* _WORK TO COMPLETE_
Your response should consist of the entries below, written out exactly.

[Saved data entries]
------------------------------

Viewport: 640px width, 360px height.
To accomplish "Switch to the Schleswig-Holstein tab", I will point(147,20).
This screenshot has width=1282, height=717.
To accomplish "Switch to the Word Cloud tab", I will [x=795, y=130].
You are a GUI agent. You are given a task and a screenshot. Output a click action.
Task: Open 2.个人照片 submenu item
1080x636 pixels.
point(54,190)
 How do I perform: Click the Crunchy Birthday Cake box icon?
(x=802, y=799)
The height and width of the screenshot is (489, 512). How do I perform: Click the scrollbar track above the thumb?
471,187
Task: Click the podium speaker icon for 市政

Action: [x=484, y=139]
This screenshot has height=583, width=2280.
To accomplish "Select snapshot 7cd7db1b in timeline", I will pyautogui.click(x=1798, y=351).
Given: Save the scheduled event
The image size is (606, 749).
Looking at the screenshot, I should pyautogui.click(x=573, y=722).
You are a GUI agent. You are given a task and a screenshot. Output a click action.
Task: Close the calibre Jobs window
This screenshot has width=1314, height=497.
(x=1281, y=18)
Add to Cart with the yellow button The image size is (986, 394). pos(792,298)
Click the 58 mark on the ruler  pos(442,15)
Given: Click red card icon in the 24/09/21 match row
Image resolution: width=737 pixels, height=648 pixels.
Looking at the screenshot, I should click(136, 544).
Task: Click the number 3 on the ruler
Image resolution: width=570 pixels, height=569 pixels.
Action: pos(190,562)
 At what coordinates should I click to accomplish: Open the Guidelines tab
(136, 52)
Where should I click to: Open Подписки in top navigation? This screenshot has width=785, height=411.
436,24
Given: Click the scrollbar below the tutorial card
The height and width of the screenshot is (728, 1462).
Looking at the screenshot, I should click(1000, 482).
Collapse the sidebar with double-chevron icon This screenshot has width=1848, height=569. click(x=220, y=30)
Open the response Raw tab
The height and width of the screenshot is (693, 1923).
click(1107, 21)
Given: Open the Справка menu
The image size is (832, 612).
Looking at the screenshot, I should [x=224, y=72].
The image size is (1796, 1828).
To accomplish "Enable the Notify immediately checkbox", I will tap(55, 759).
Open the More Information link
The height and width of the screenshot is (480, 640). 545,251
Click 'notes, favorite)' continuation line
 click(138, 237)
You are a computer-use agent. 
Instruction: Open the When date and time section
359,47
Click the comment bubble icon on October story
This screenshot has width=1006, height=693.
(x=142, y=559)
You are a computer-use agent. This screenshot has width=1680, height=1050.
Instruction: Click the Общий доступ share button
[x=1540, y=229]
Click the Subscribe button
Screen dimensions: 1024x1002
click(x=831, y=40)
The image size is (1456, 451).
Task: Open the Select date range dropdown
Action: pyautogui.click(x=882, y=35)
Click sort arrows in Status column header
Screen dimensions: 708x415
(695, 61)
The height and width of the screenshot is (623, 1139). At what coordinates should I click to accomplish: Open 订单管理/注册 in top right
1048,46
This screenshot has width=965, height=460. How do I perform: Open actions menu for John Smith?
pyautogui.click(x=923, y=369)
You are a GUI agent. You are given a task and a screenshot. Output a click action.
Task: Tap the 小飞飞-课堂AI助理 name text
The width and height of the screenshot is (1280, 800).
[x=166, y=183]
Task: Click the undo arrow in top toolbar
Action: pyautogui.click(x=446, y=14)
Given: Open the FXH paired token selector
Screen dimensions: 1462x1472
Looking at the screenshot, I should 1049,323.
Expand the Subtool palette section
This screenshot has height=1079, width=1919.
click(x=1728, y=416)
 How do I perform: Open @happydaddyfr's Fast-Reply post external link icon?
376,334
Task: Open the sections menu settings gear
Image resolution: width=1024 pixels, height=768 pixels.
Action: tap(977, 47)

------------------------------

* _ANSWER FOR THE TASK_
Viewport: 640px width, 360px height.
To accomplish "Switch to the Schleswig-Holstein tab", I will point(147,20).
This screenshot has width=1282, height=717.
To accomplish "Switch to the Word Cloud tab", I will [x=795, y=130].
You are a GUI agent. You are given a task and a screenshot. Output a click action.
Task: Open 2.个人照片 submenu item
1080x636 pixels.
point(54,190)
 How do I perform: Click the Crunchy Birthday Cake box icon?
(x=802, y=799)
The height and width of the screenshot is (489, 512). How do I perform: Click the scrollbar track above the thumb?
471,187
Task: Click the podium speaker icon for 市政

Action: [x=484, y=139]
This screenshot has height=583, width=2280.
To accomplish "Select snapshot 7cd7db1b in timeline", I will pyautogui.click(x=1798, y=351).
Given: Save the scheduled event
The image size is (606, 749).
Looking at the screenshot, I should pyautogui.click(x=573, y=722).
You are a GUI agent. You are given a task and a screenshot. Output a click action.
Task: Close the calibre Jobs window
This screenshot has width=1314, height=497.
(x=1281, y=18)
Add to Cart with the yellow button The image size is (986, 394). pos(792,298)
Click the 58 mark on the ruler  pos(442,15)
Given: Click red card icon in the 24/09/21 match row
Image resolution: width=737 pixels, height=648 pixels.
Looking at the screenshot, I should click(136, 544).
Task: Click the number 3 on the ruler
Image resolution: width=570 pixels, height=569 pixels.
Action: pos(190,562)
 At what coordinates should I click to accomplish: Open the Guidelines tab
(136, 52)
Where should I click to: Open Подписки in top navigation? This screenshot has width=785, height=411.
436,24
Given: Click the scrollbar below the tutorial card
The height and width of the screenshot is (728, 1462).
Looking at the screenshot, I should click(1000, 482).
Collapse the sidebar with double-chevron icon This screenshot has width=1848, height=569. click(x=220, y=30)
Open the response Raw tab
The height and width of the screenshot is (693, 1923).
click(1107, 21)
Given: Open the Справка menu
The image size is (832, 612).
Looking at the screenshot, I should [x=224, y=72].
The image size is (1796, 1828).
To accomplish "Enable the Notify immediately checkbox", I will tap(55, 759).
Open the More Information link
The height and width of the screenshot is (480, 640). 545,251
Click 'notes, favorite)' continuation line
 click(138, 237)
You are a computer-use agent. 
Instruction: Open the When date and time section
359,47
Click the comment bubble icon on October story
This screenshot has width=1006, height=693.
(x=142, y=559)
You are a computer-use agent. This screenshot has width=1680, height=1050.
Instruction: Click the Общий доступ share button
[x=1540, y=229]
Click the Subscribe button
Screen dimensions: 1024x1002
click(x=831, y=40)
The image size is (1456, 451).
Task: Open the Select date range dropdown
Action: pyautogui.click(x=882, y=35)
Click sort arrows in Status column header
Screen dimensions: 708x415
(695, 61)
The height and width of the screenshot is (623, 1139). At what coordinates should I click to accomplish: Open 订单管理/注册 in top right
1048,46
This screenshot has width=965, height=460. How do I perform: Open actions menu for John Smith?
pyautogui.click(x=923, y=369)
You are a GUI agent. You are given a task and a screenshot. Output a click action.
Task: Tap the 小飞飞-课堂AI助理 name text
The width and height of the screenshot is (1280, 800).
[x=166, y=183]
Task: Click the undo arrow in top toolbar
Action: pyautogui.click(x=446, y=14)
Given: Open the FXH paired token selector
Screen dimensions: 1462x1472
Looking at the screenshot, I should 1049,323.
Expand the Subtool palette section
This screenshot has height=1079, width=1919.
click(x=1728, y=416)
 How do I perform: Open @happydaddyfr's Fast-Reply post external link icon?
376,334
Task: Open the sections menu settings gear
Image resolution: width=1024 pixels, height=768 pixels.
Action: tap(977, 47)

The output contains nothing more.